» Task details
Give again exactly the lines that run from the start of the records to the line holding "Task: Click the", both ends counted. Do not include the pictures.

» Records for the exercise
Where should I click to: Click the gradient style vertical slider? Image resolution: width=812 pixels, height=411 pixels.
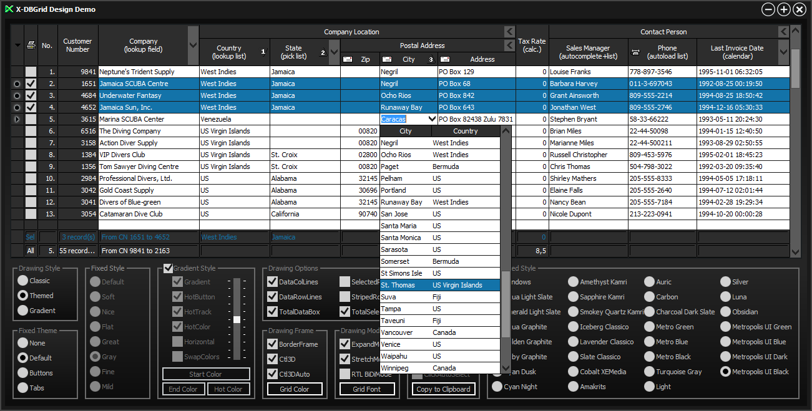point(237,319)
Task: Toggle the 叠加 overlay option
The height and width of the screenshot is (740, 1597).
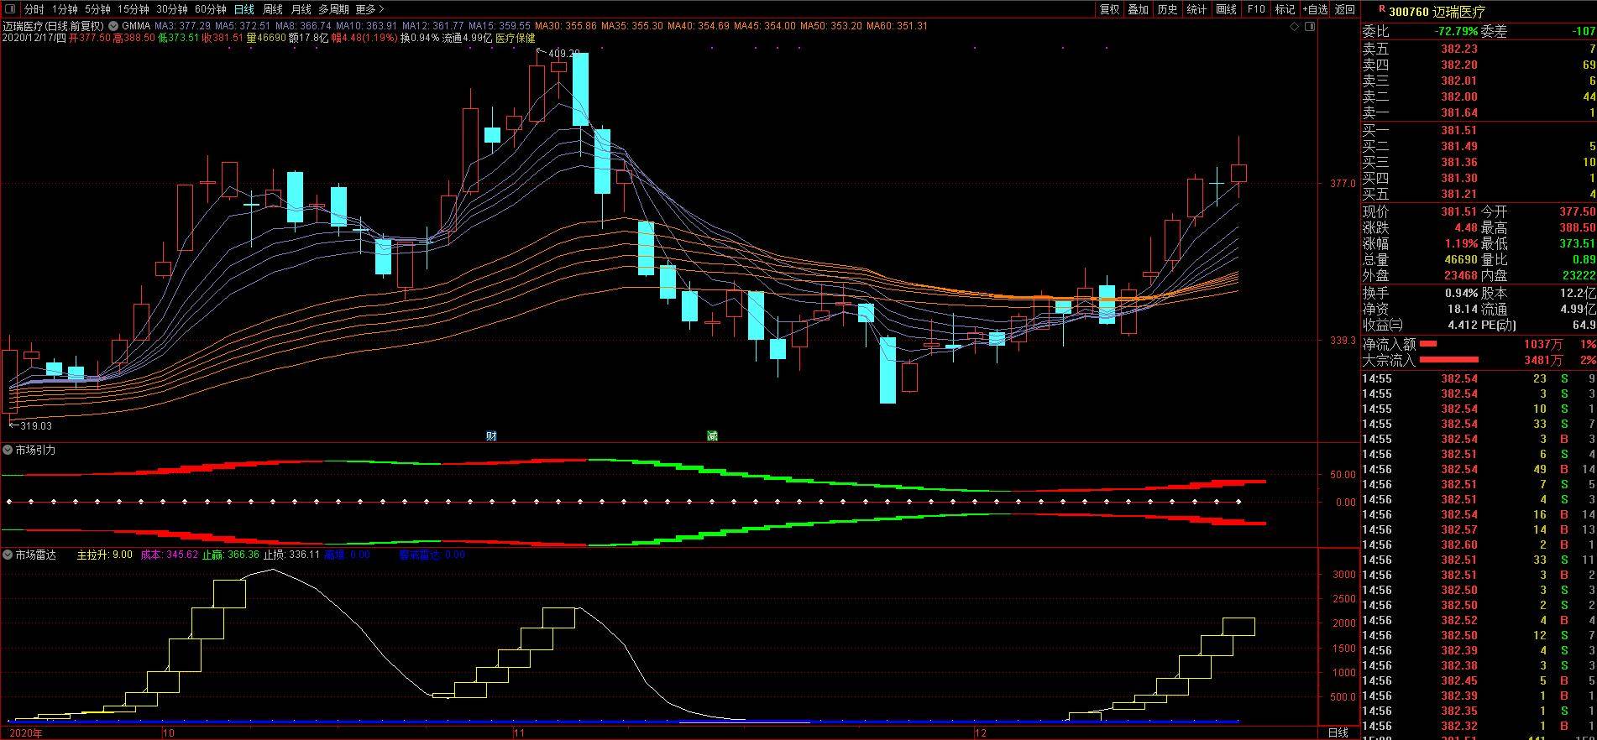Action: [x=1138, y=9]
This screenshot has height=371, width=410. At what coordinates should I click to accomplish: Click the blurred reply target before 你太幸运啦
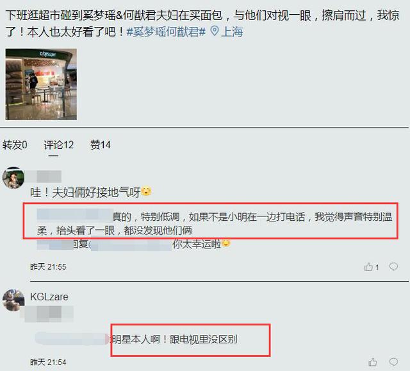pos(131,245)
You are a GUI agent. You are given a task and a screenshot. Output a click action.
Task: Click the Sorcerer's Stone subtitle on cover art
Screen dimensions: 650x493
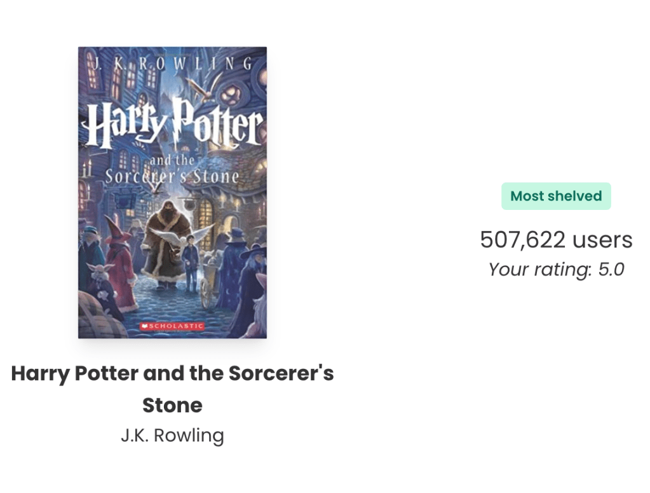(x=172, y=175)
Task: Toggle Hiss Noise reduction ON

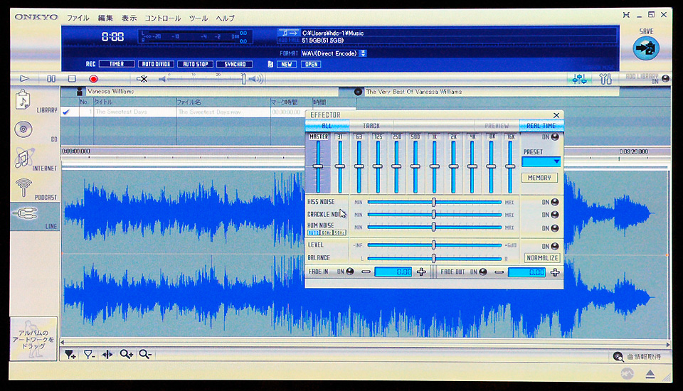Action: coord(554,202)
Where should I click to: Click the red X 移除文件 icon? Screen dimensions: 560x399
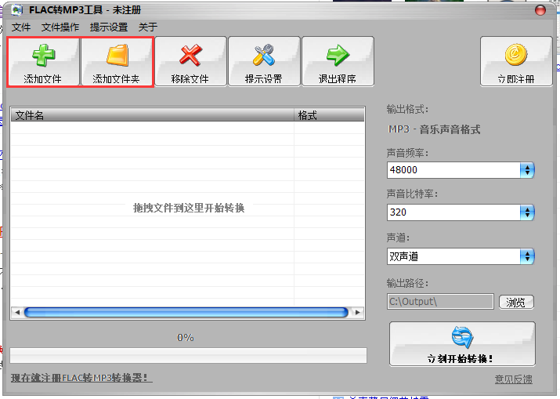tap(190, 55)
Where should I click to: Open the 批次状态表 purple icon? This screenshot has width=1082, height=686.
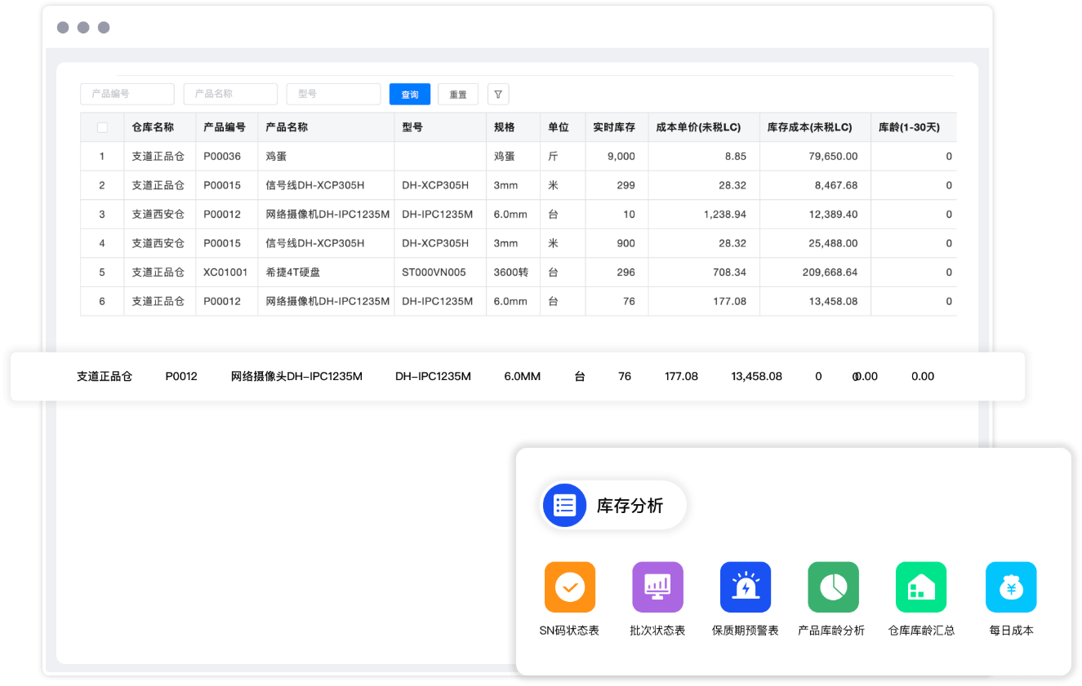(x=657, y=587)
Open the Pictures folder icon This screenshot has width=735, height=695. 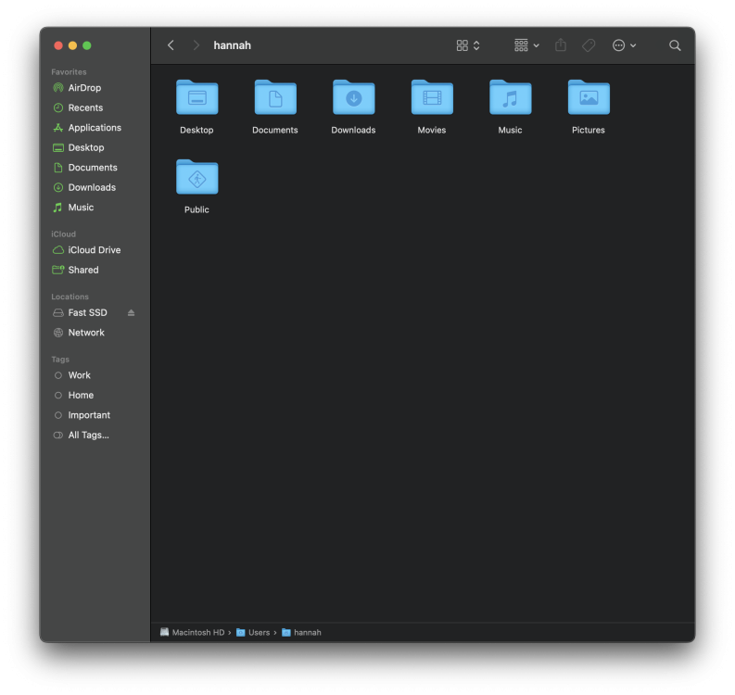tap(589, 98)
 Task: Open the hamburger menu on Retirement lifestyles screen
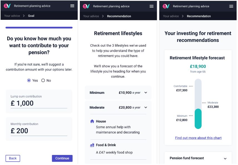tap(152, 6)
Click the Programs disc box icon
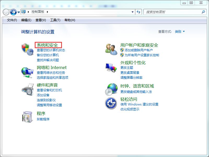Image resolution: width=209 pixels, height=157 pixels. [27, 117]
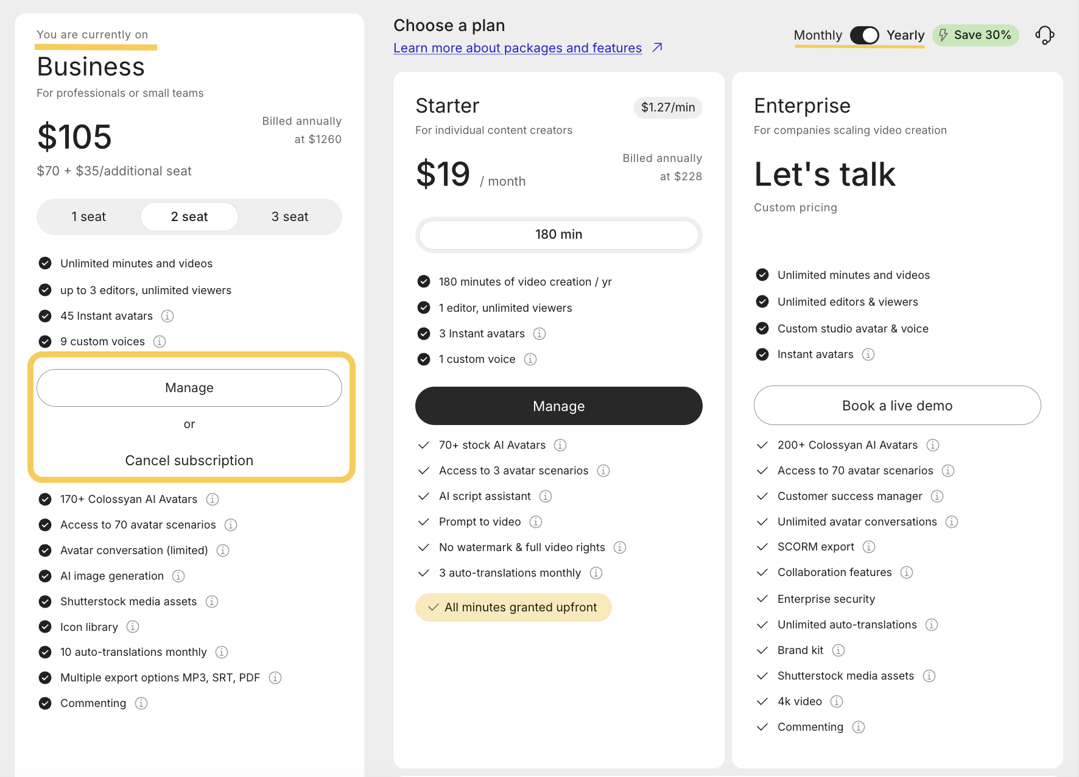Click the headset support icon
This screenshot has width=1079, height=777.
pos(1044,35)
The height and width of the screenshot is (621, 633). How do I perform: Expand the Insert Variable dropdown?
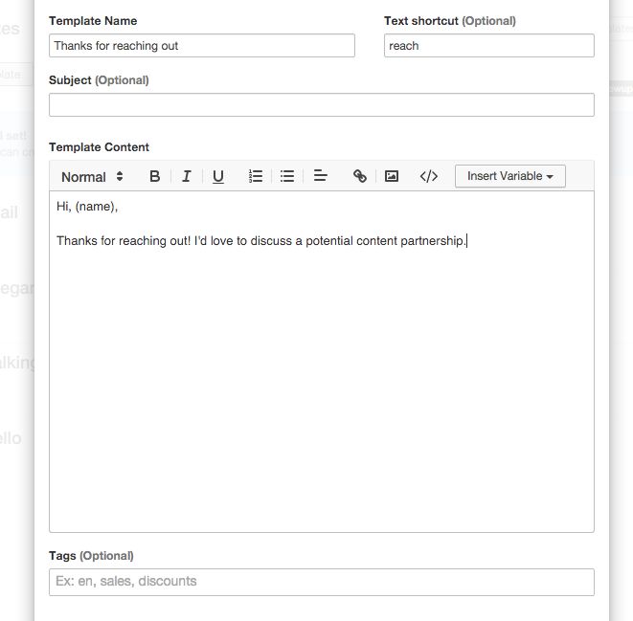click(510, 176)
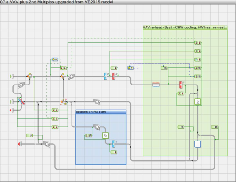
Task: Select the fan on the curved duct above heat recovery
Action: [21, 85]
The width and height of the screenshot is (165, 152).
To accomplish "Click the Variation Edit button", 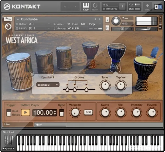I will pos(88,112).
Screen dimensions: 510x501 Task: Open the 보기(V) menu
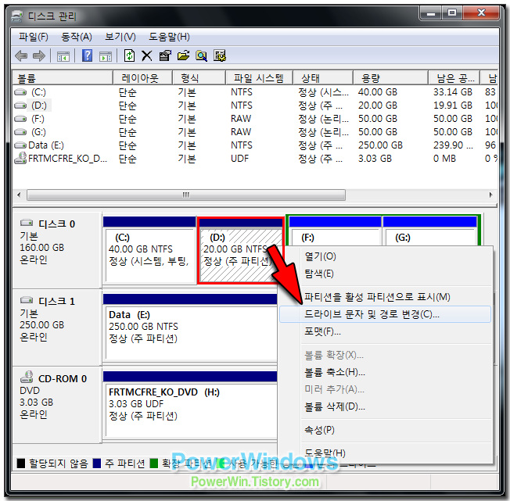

» Task response
Where should I click to: Click the gradient style vertical slider? Image resolution: width=812 pixels, height=411 pixels.
point(237,319)
Task: Toggle the 叠加 overlay option
The height and width of the screenshot is (740, 1597).
Action: [x=1138, y=9]
This screenshot has height=371, width=410. At what coordinates should I click to accomplish: Click the blurred reply target before 你太幸运啦
pos(131,245)
You are a GUI agent. You are given a task and a screenshot. Output a click action.
Task: Click the Sorcerer's Stone subtitle on cover art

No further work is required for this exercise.